Les fondamentaux de la réforme 
Des procédures regroupées
3 permis différents et une seule déclaration se substituent aux 11 différentes autorisations et 5 régimes de déclarations préalables. Ils se déclinent comme suit :
> le permis de construire (scindé en deux, il dissocie les constructions à usage d’habitation et les constructions publiques) ;
> le permis d’aménager (remplace le permis de lotir pour les opérations comprenant des équipements communs, mais est également applicable pour la création d’aires de stationnement, de parcs de loisirs, terrains de campings, etc.) ;
> le permis de démolir (ne se cumule pas si la construction faisant l’objet d’un permis de construire ou d’une déclaration préalable en fait part) ;
> la déclaration préalable (se substitue à la déclaration de travaux, mais est également applicable à certains découpages fonciers).
Dans quel cas faut-il demander un permis de construire, un permis d’aménager ou faire une déclaration préalable ?
La réforme a institué le principe d’un recours automatique au permis de construire. A partir de ce postulat, un régime différentiel a été institué, qui liste limitativement les projet ne faisant l’objet d’aucune formalité, ceux soumis à permis d’aménager et déclaration préalable. Les projets ne figurant dans aucune de ces trois catégories doivent obligatoirement faire l’objet d’un permis de construire.
Les différents régimes sont décrits dans les fiches synthétiques ci-après :
- les dispenses de formalités ;
Les travaux dispensés de toutes formalités doivent toutefois respecter les dispositions fixées par le Plan Local d’urbanisme.
Le lieu unique de dépôt des demandes reste la Mairie de la commune où se situe la projet. Les imprimés peuvent être téléchargés et être également retirés en Mairie.

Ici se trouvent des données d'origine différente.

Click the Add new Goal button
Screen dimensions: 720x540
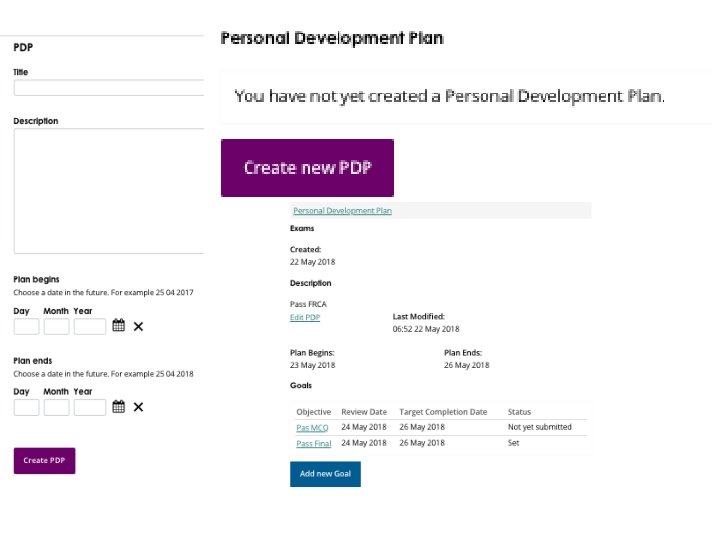tap(325, 473)
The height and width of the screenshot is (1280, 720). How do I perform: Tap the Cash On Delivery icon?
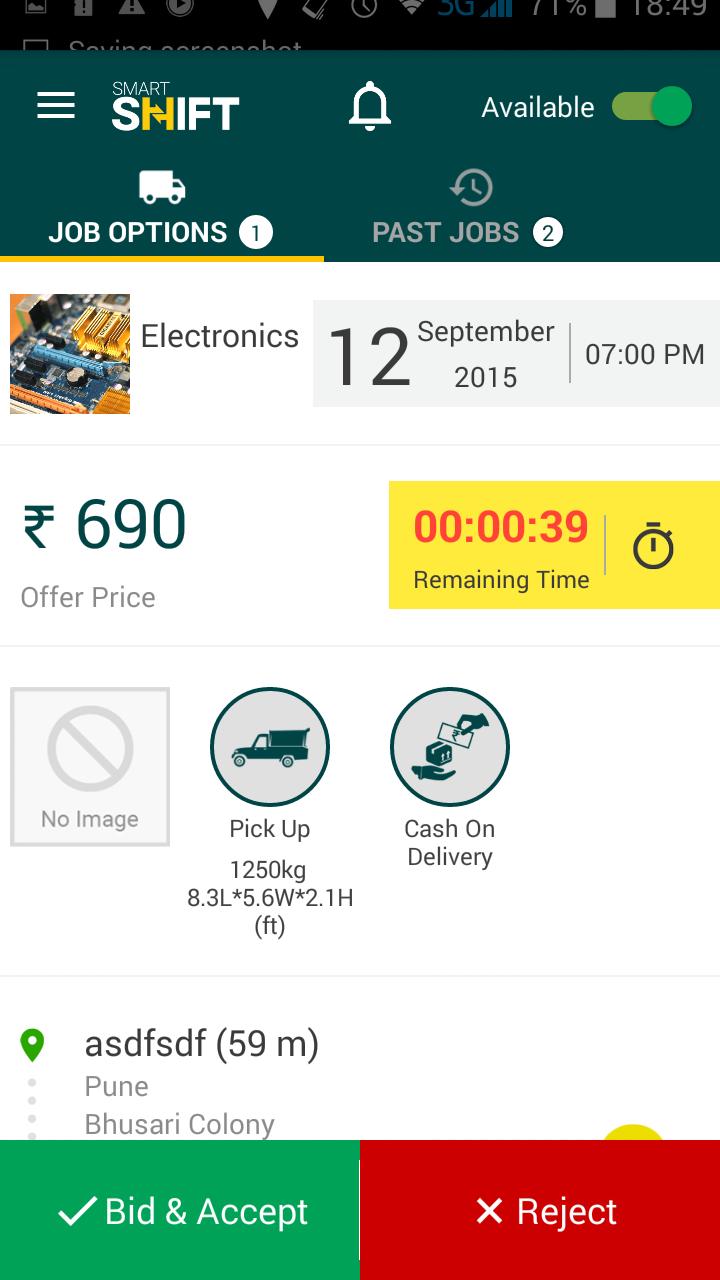tap(450, 747)
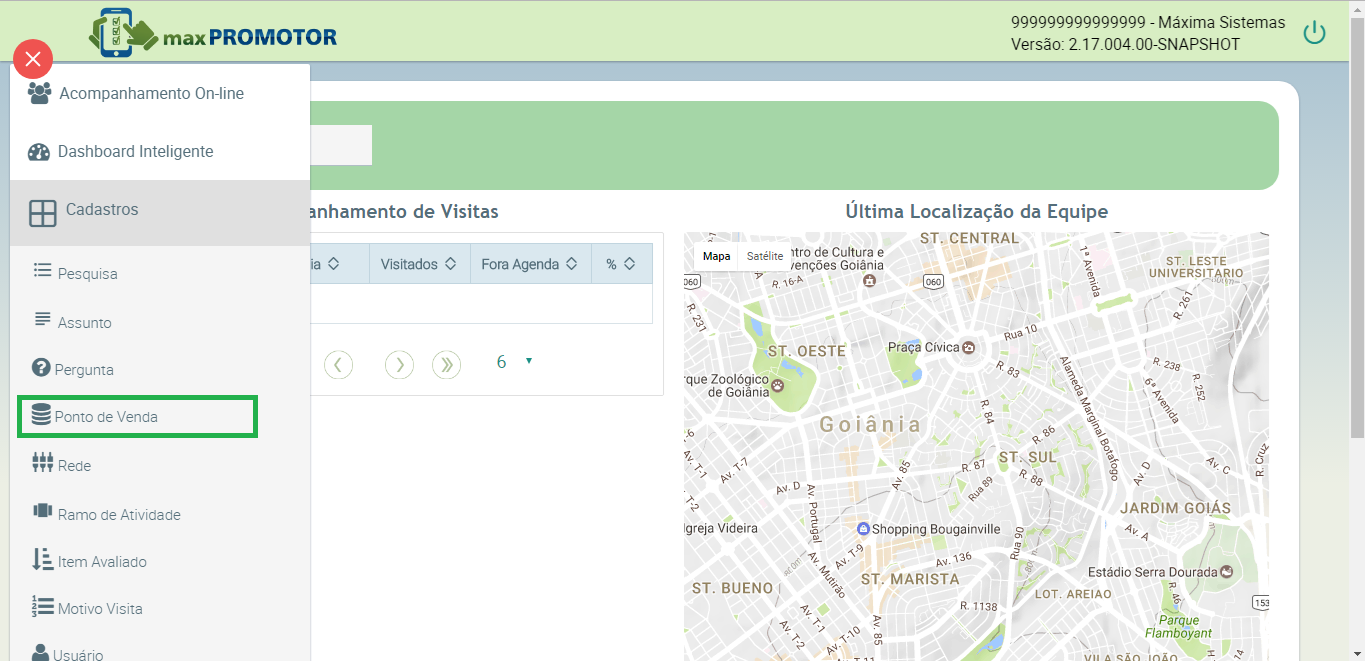Jump to last page of table
Screen dimensions: 1365x661
[x=446, y=365]
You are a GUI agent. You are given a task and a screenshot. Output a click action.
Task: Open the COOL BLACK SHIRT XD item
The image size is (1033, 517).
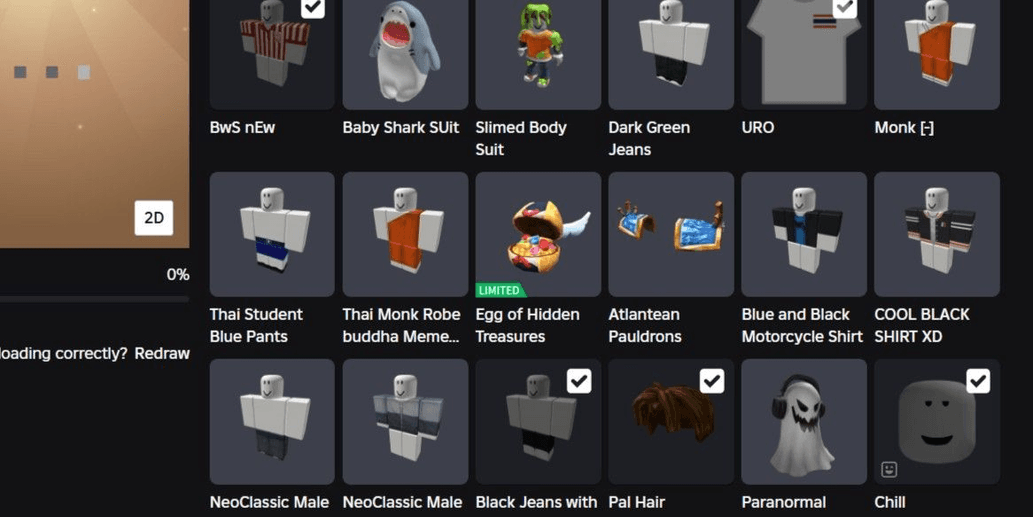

Le permis de construire, de démolir, d’aménager et la déclaration préalable doivent l’objet d’une publicité sur le terrain dès réception de l’autorisation et jusqu’à la fin des travaux.
Voir la réglementation applicable : Légifrance.gouv.fr
Des délais d’instruction garantis et un contenu précis des dossiers de demande
Un délai de « droit commun » est garanti. C’est la délivrance du récépissé, lors du dépôt du dossier en mairie, qui constitue le fait générateur. Ce délai est fixé à :
> 1 mois pour les déclarations (ce délais est bien souvent porté à deux mois dans le centre ancien, où l’avis de l’Architecte des Bâtiments de France est systématiquement sollicité) ;
> 2 mois pour les permis de construire de maisons individuelles et les permis de démolir ;
> 3 mois pour les autres permis.
Si l’administration garde le silence durant le mois qui suit le dépôt de la demande, le délai de droit commune est irrévocable. Cependant, dans le premier mois, l’administration peut vous écrire dans les cas suivants :
> pour vous avertir qu’un autre délai est applicable ;
> pour vous indiquer les pièces manquantes du dossier ;
> pour vous informer que dans le cadre de votre projet, l’octroi d’un permis tacite n’est pas possible.
La liste des pièces à fournir pour chacune des autorisations est déterminée dans le bordereau qui vous est délivré conjointement au formulaire en mairie. Cette liste est exhaustive.
L’article R.423-2 b du Code de l’Urbanisme détermine le nombre d’exemplaires à fournir :
> Certificat d’urbanisme informatif : 2 exemplaires ;
> Certificat d’urbanisme opérationnel : 4 exemplaires ;
> Déclaration préalable : 2 exemplaires (4 exemplaires si votre projet est situé dans le périmètre de protection des monuments historiques) ;
> Permis de construire, de démolir, d’aménager : 4 exemplaires (un exemplaire supplémentaire si une instruction est nécessaire au titre de l’installation d’un système d’assainissement autonome).
Une plus grande responsabilité des constructeurs et de leurs architectes
Lors du dépôt de la demande, de nombreux éléments deviennent déclaratifs et le service instructeur n’a pas à assurer de vérifications préalables. Lors de l’achèvement des travaux, la réforme modernise le régime du contrôle de la conformité des travaux. Cette dernière vous incombe au travers de la D.A.A.C.T (Déclaration attestant l’Achèvement et la Conformité des Travaux). La commune disposera d’un délai de 3 mois pour contester cette conformité. Passé un an, la construction est réputée conforme au permis de construire.
Un récolement des travaux reste toutefois obligatoire dans les sites classés ou inscrits, ainsi que dans les zones couvertes par un Plan de Prévention des Risques Naturels Prévisibles. Dans ces cas là, l’autorité compétente dispose d’un délai de 5 mois pour contester la conformité des travaux.